2

Inhalé una estimulante bocanada de aire; completamente pura y a la vez hueca, sin rastro alguno de especias. La nube atravesó el cielo a toda prisa, provocando que me tambalease y tuviera que agarrarme del brazo de Ping’er. Sin el brillo de los faroles, la noche resultaba espeluznante. Apenas aquella mañana, el miedo había sido una emoción ajena, y ahora este me ahogaba. Por suerte, los húmedos pliegues de la nube no cedían bajo mis pies, sino que su firmeza era idéntica a la del suelo, salvo por el viento, que soplaba con fuerza a mi alrededor.

Nos esperaba un largo trayecto hasta el Mar del Sur, al otro lado del Reino Celestial, más allá de los exuberantes bosques del reino del Fénix. Más allá, incluso, del Desierto Dorado, la vasta medialuna de arena estéril que limitaba con el temido Reino de los Demonios. ¿Cómo encontraría el camino de vuelta a casa?
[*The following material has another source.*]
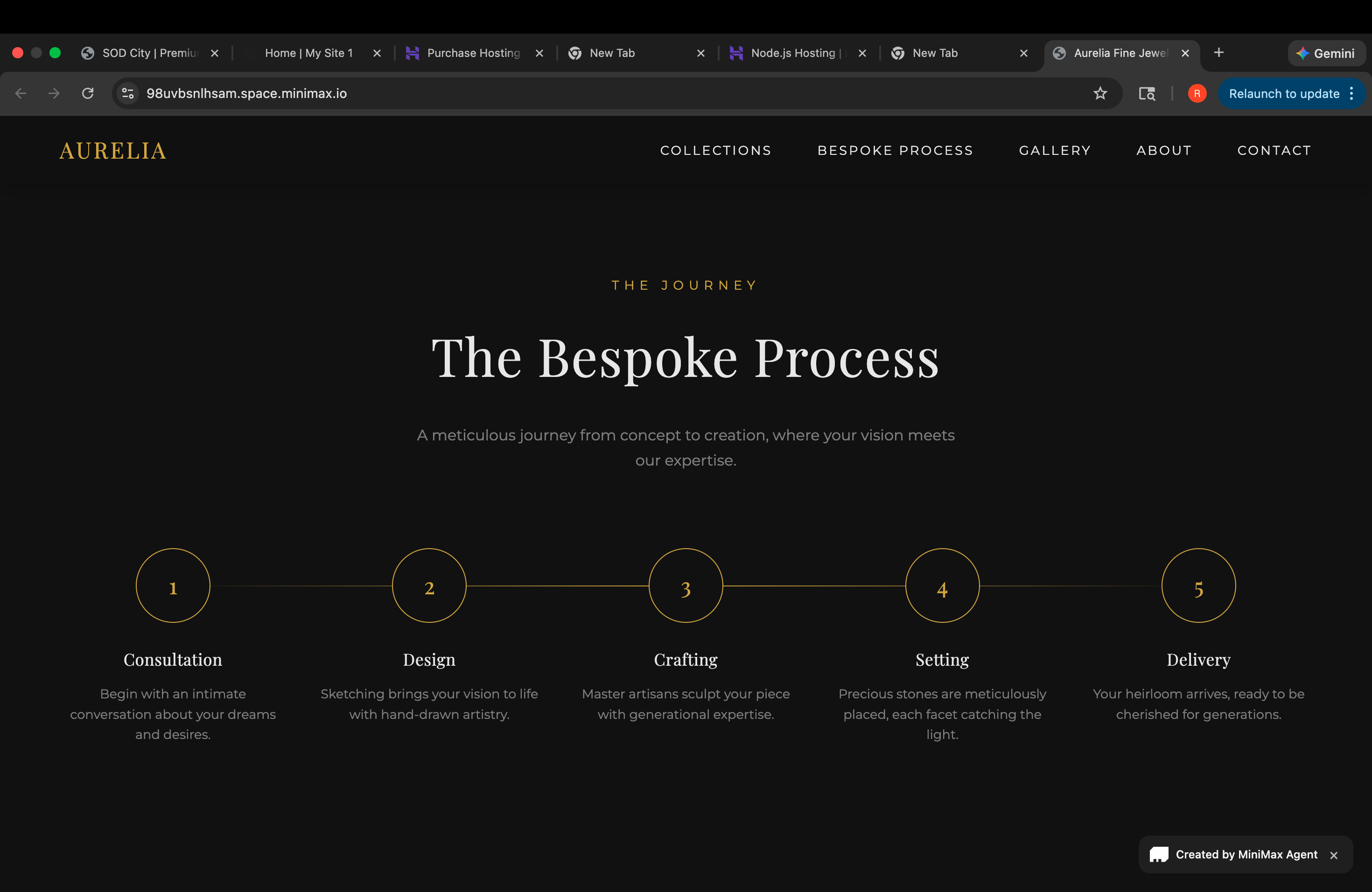Screen dimensions: 1372x892
Task: Toggle the bookmark star for this page
Action: 1100,93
Me di cuenta entonces de que tal vez habían creído que nunca volvería.

Un océano de luces resplandeció a lo lejos, distrayéndome de mis sombríos pensamientos.

—El Reino Celestial —susurró Ping’er.

De pronto se levantó una ráfaga de viento; ella miró por encima del hombro, y el color abandonó su rostro. Me giré y escudriñé la noche con la mirada. Una nube enorme se acercaba a nosotras, con las siluetas de seis inmortales alzándose sobre ella. Sus armaduras desprendían un brillo blanco y dorado, aunque la oscuridad ocultaba sus rasgos.
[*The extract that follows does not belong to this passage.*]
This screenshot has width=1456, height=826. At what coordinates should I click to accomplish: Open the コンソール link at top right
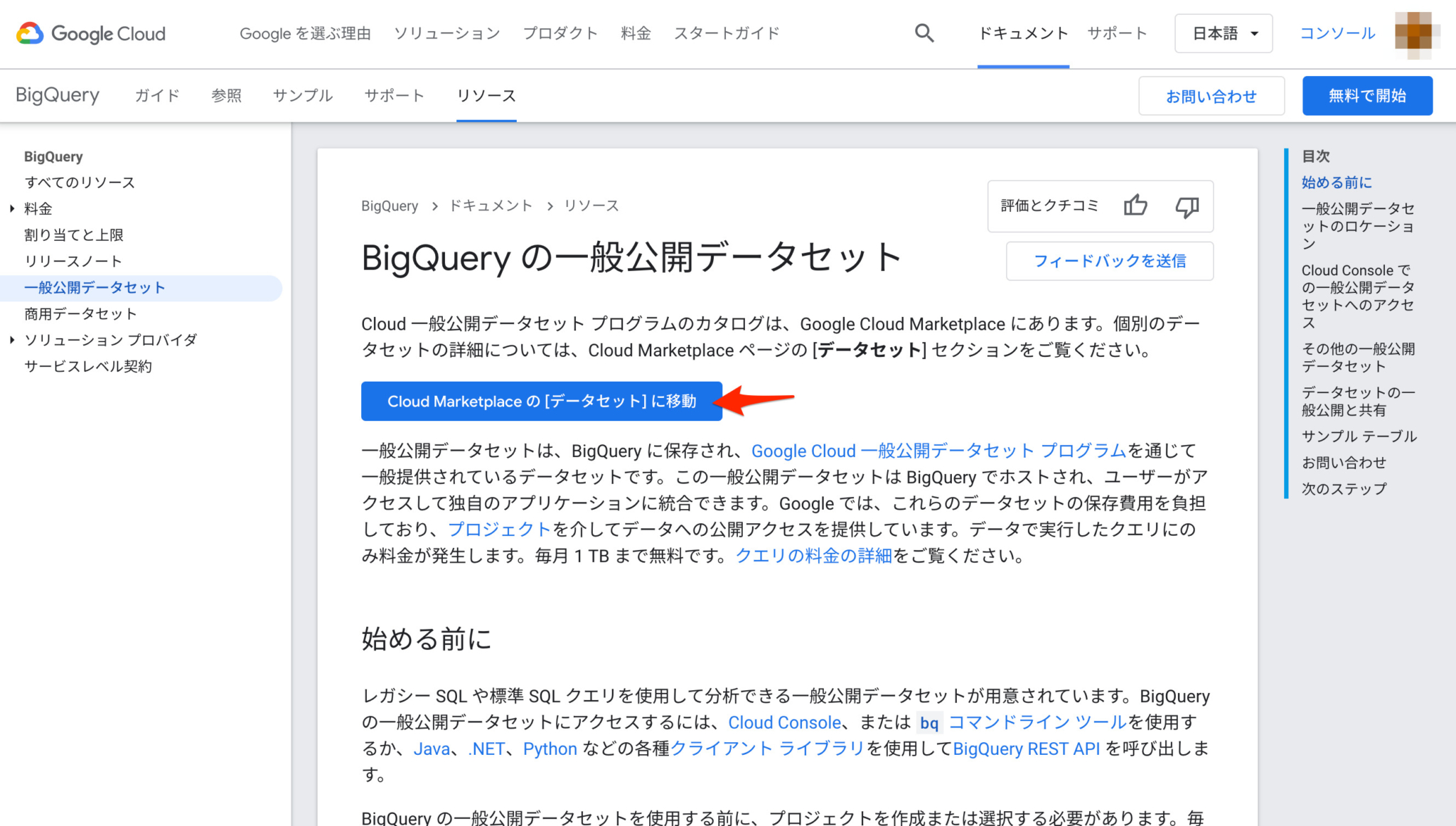[x=1336, y=33]
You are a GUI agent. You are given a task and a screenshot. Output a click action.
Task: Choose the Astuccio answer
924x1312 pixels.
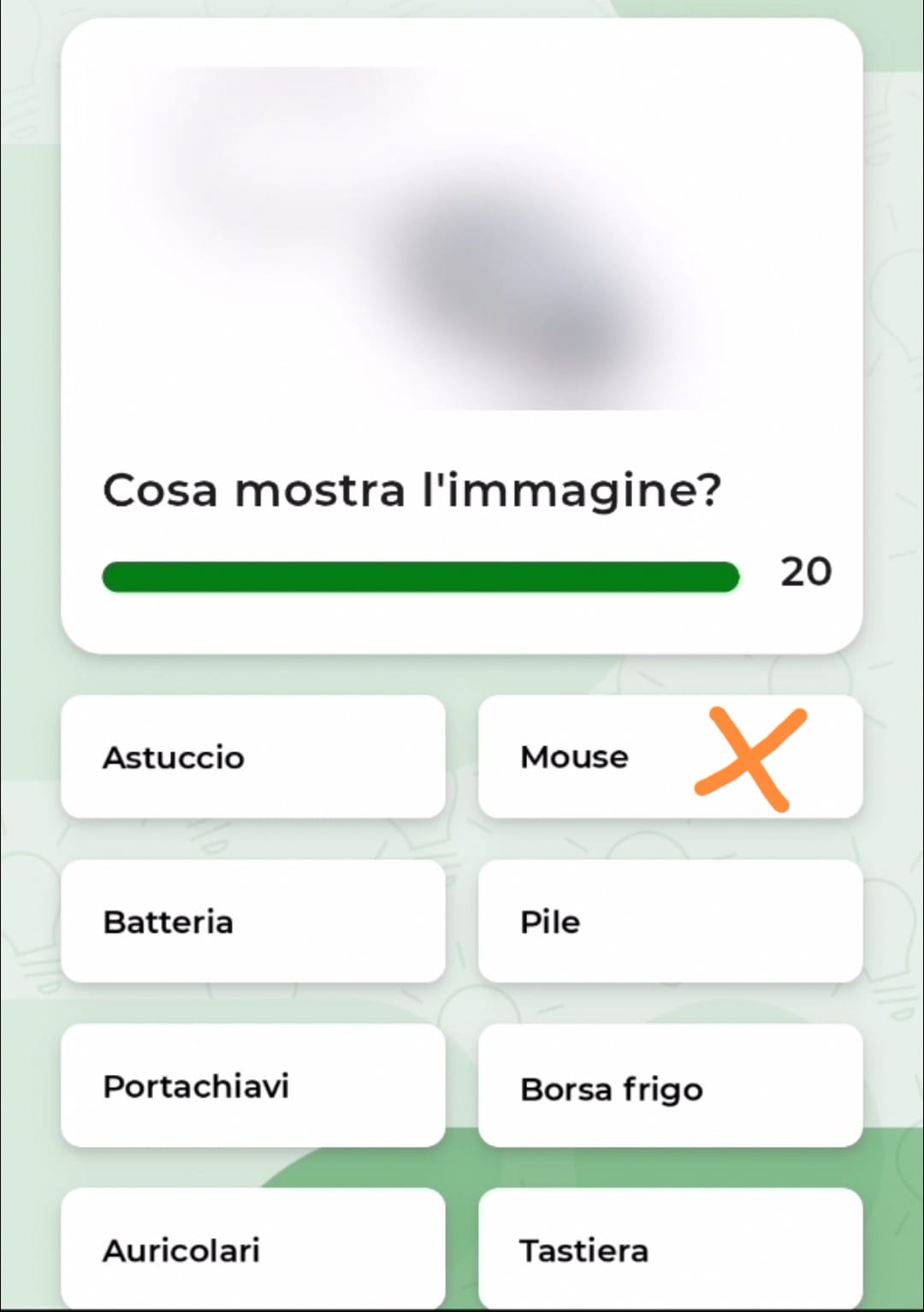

—¡Soldados! —resolló Ping’er.

El corazón me martilleó en el pecho.

—¿Vienen a por nosotras?

Me colocó tras ella.

—Llevan armadura celestial. Ha debido de enviarlos la emperatriz. ¡Agáchate! Que no te vean, intentaré darles esquinazo.

Me agaché tanto como pude, hundiéndome en las frías ondulaciones de la nube. Una parte de mí se alegraba de no ver a los soldados y, aun así, el temor a lo desconocido hizo que se me erizara la piel. Ping’er cerró los ojos al tiempo que un delgado chorro de luz emergía de la palma de su mano. Era la primera vez que la veía usar la magia; puede que nunca antes hubiese sido necesaria. Nuestra nube se precipitó hacia delante, pero ella no tardó en reducir la velocidad de nuevo.
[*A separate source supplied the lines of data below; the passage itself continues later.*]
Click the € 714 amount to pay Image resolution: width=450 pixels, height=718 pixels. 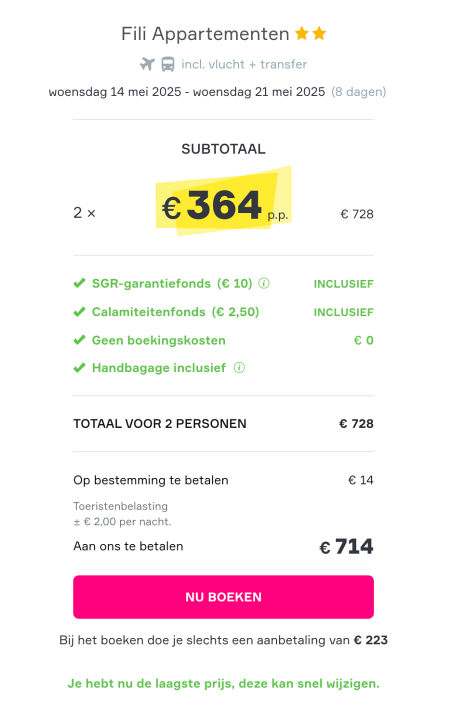click(x=347, y=546)
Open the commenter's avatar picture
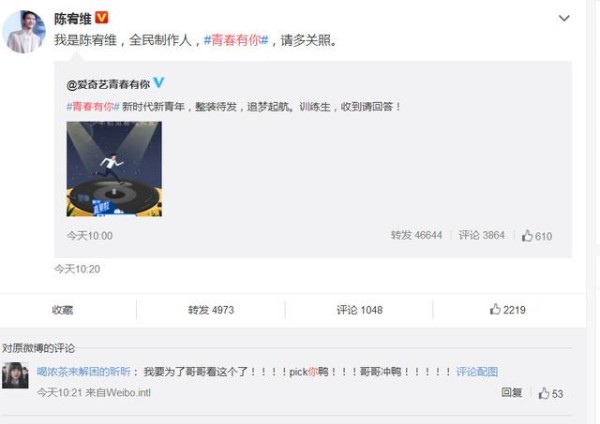The height and width of the screenshot is (424, 600). click(x=15, y=375)
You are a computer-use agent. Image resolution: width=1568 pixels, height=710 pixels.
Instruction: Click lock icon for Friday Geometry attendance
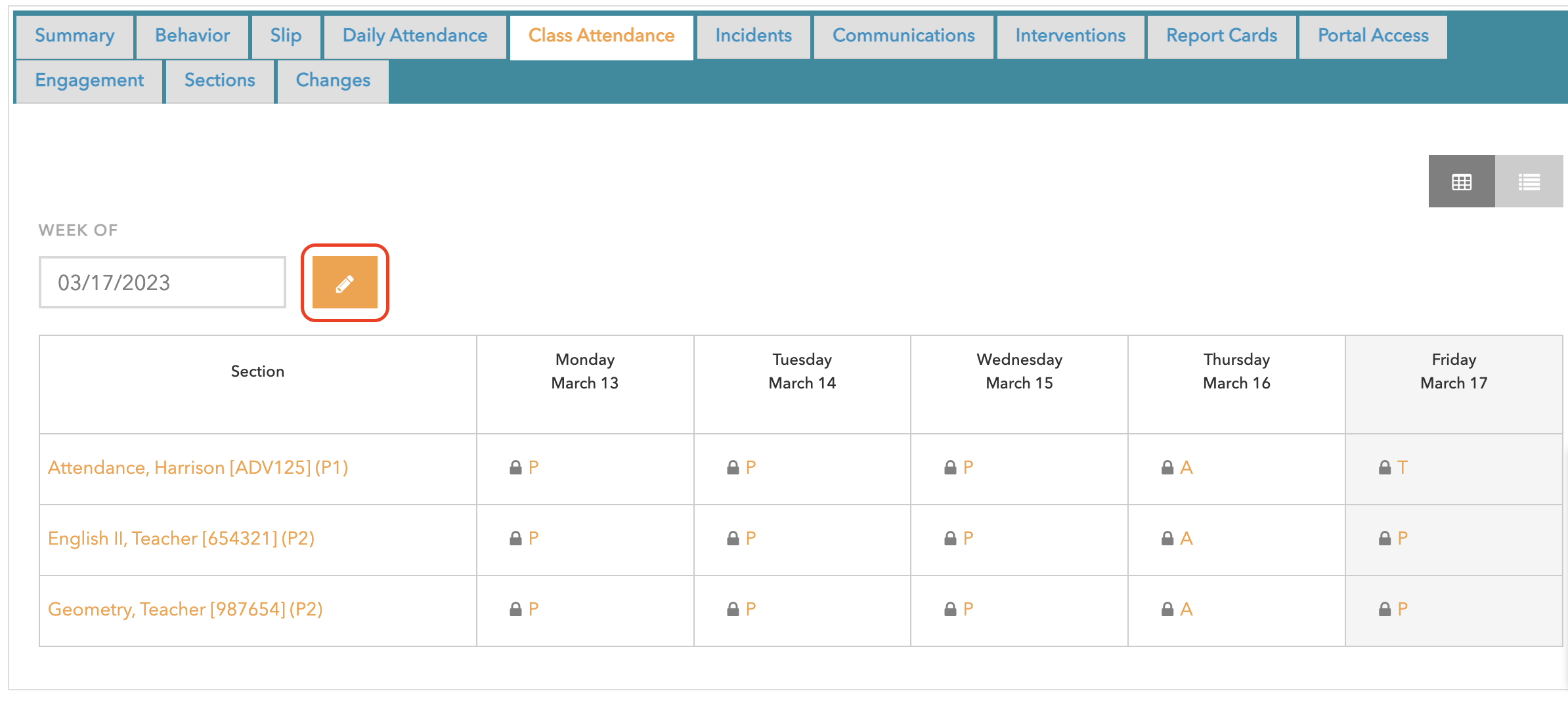(1384, 610)
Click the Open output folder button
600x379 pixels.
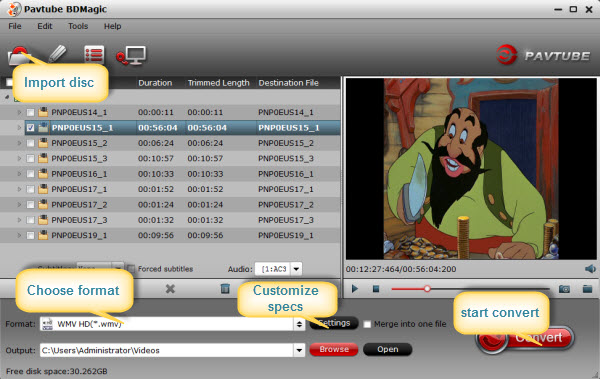(388, 349)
Ping’er tenía la piel empapada de sudor.

—No puedo hacer que vaya más deprisa; no soy lo bastante poderosa. Si nos atrapan… descubrirán quiénes somos.

—¿Están muy cerca? —Me volví para echar un vistazo, y deseé no haberlo hecho.

El acero resplandecía en las manos de los soldados, que se acercaban cada vez más. No tardarían en alcanzarnos. Puede que alguno reconociera a Ping’er y eso diera lugar a un interrogatorio. A mí se me daba fatal mentir, pues nunca había tenido la necesidad de practicar: una mirada severa de mi madre bastaba para sonsacarme la verdad. Unas imágenes monstruosas afloraron en mi mente: unos soldados irrumpiendo en mi casa y llevándose a mi madre encadenada. El crepitante látigo fulgurante azotándole la espalda, cuarteándole la piel mientras la sangre salpicaba la seda blanca de su túnica. Sentí náuseas y la bilis, ardiente, me trepó por la garganta.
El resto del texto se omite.